From the Editor, October 2007
Volume Number: 23 (2007)
Issue Number: 10
Column Tag: Editorial
From the Editor
October. What a wonderful month - one of my favorites. Here in the North East U.S., Autumn is now going full swing, leaves dot the ground, we get very low-humidity days a... a new operating system from Apple! Or so we're told. As I write this, nothing official has been announced, however, we're anxiously preparing for the arrival for OS X 10.5, aka Leopard. We'll have plenty of coverage after its release. For now, though, you should go find a fireplace and put your feet up and read the remainder of this issue! (Or perhaps, for our readers in the Southern Hemisphere, get your beach chair).
This month's cover story is all about ssh. It's built in to OS X, so it couldn't be easier to start using, and most readers have by now. However, most people use it in the most basic fashion: grabbing a remote shell. Did you know how much else it can do? If any single application can be called a networking Swiss Army Knife, ssh would be it.
Dave Dribin once again leads us down The Road to Code. This month, we're introduced to object oriented programming. Of course, it's all presented in Dave's crystal clear style. If you've been traveling down the Road thus far, this month's addition will leave you a more powerful programmer, and wanting more at the same time!
Joe Froehlich returns to help clear up more Windows mysteries for the Mac user. This time, he tackles Windows networking and browsing. When a Windows machine is networked it gets its view of the world very differently than OS X does. So, for the Mac admins that have had to support Windows machines, and Samba, and Boot Camp, etc., and didn't quite understand what NetBIOS or a master browser are, check out Joe's guide to Windows Networking (for the Mac user!).
Another returning author is José Cruz. This time, he details the tar archiving program, and shows you how to integrate tar directly into XCode's IDE. Brush up on your command-line skills, learn a new application and become more productive in XCode.

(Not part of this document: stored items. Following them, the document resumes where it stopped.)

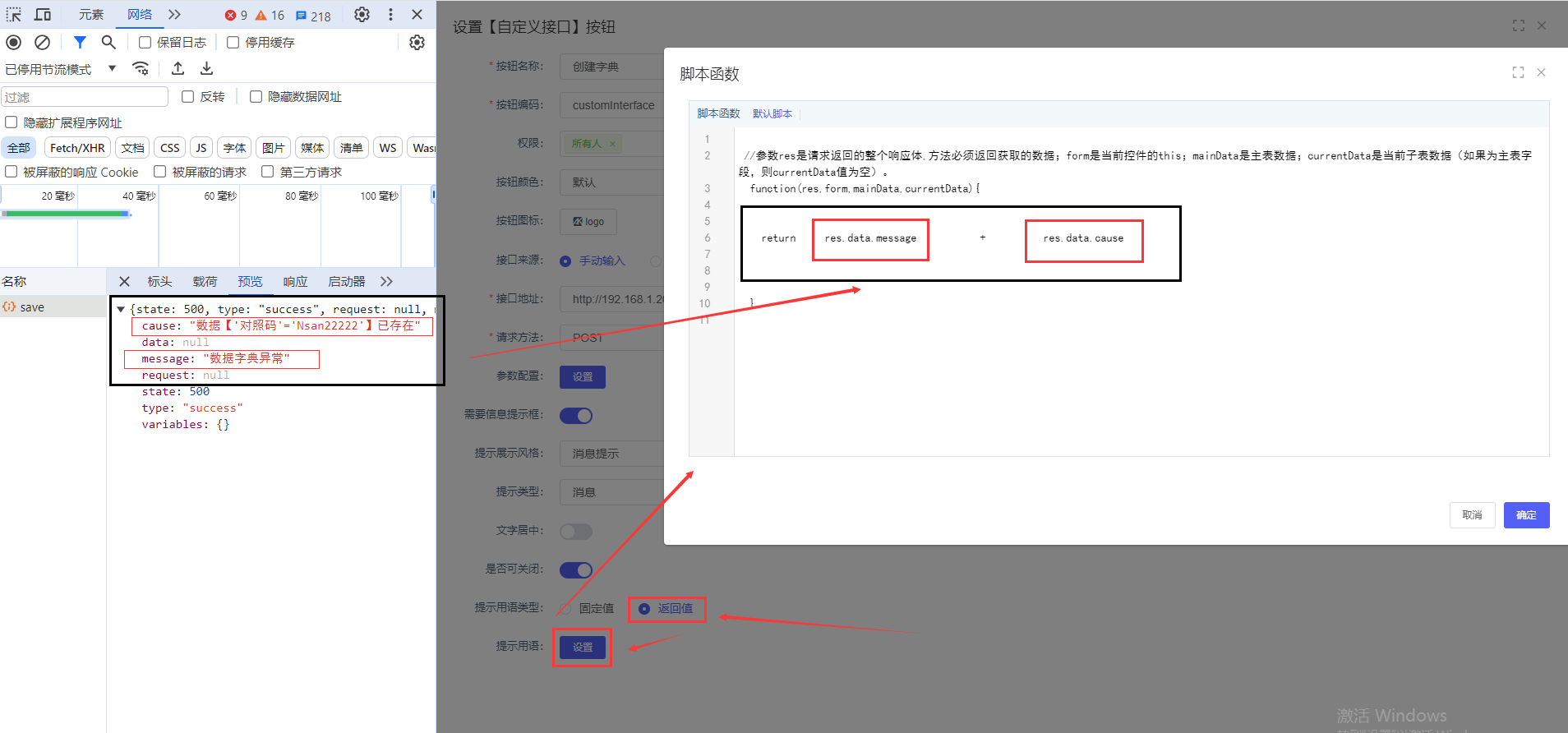Open DevTools settings gear icon
This screenshot has height=733, width=1568.
click(362, 15)
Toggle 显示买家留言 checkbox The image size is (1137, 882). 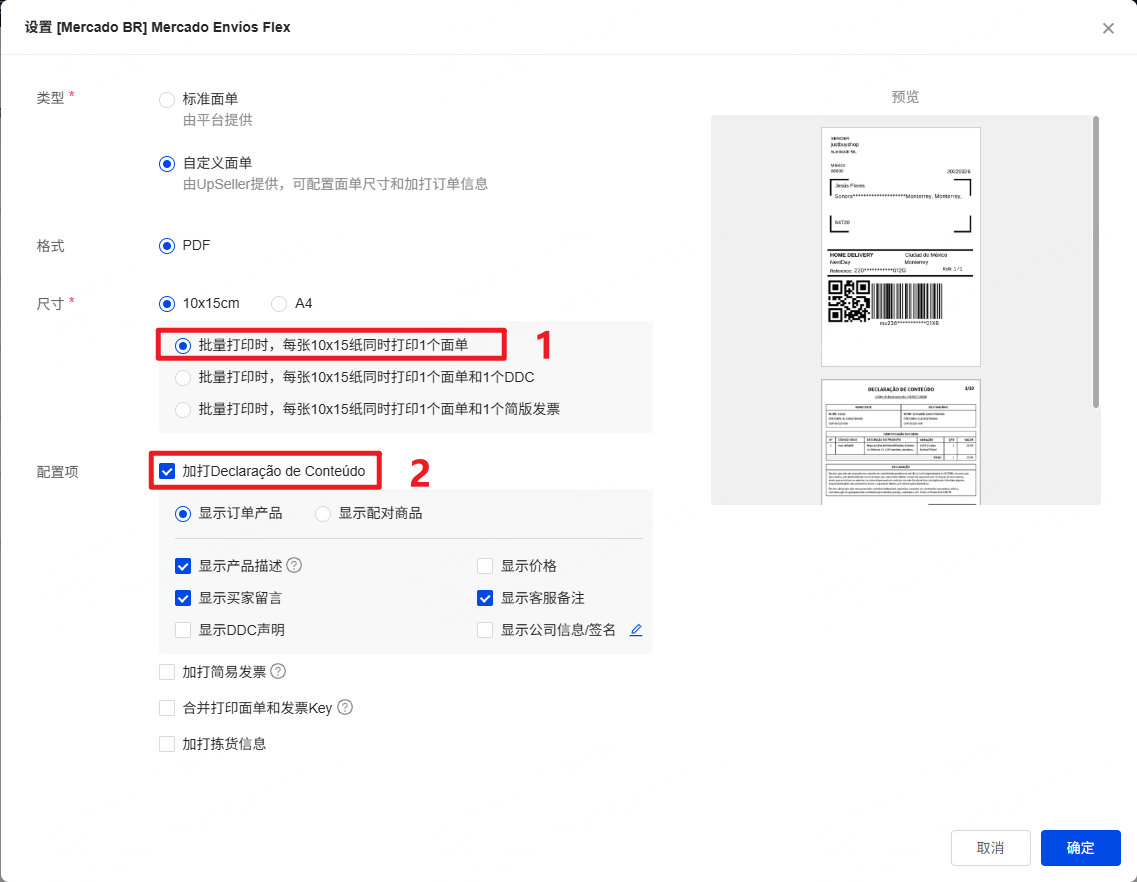[x=183, y=598]
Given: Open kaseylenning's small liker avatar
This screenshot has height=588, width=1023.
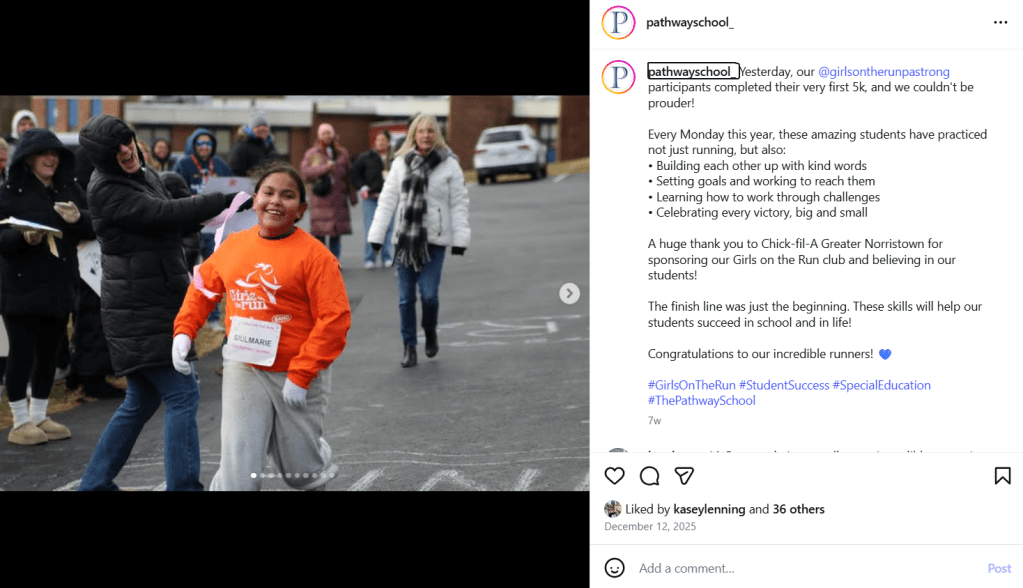Looking at the screenshot, I should tap(612, 508).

The MacEnterprise team brings us tips on integrating your OS X machine with ActiveDirectory. Sometimes, it's necessary. More often than not, it's a smooth process thanks to Apple's continuing efforts on its ActiveDirectory plug-in. However, sometimes you need to probe the system a little bit to determine the values to enter into the plug-in. Let Philip Rinehart guide you through the steps needed.
This month's MacTech Spotlight features David Sinclair, owner of independent development house Dejal. David has written a good number of utilities, some of which I use, and some of which are really picking up steam. He's great proof that there's work out there for creative apps - the Mac community is almost insatiable in this regard. There's never been a better time to be developing and creating for OS X. So, check out David Sinclair, and then go back and read the Road to Code, and get busy with some development!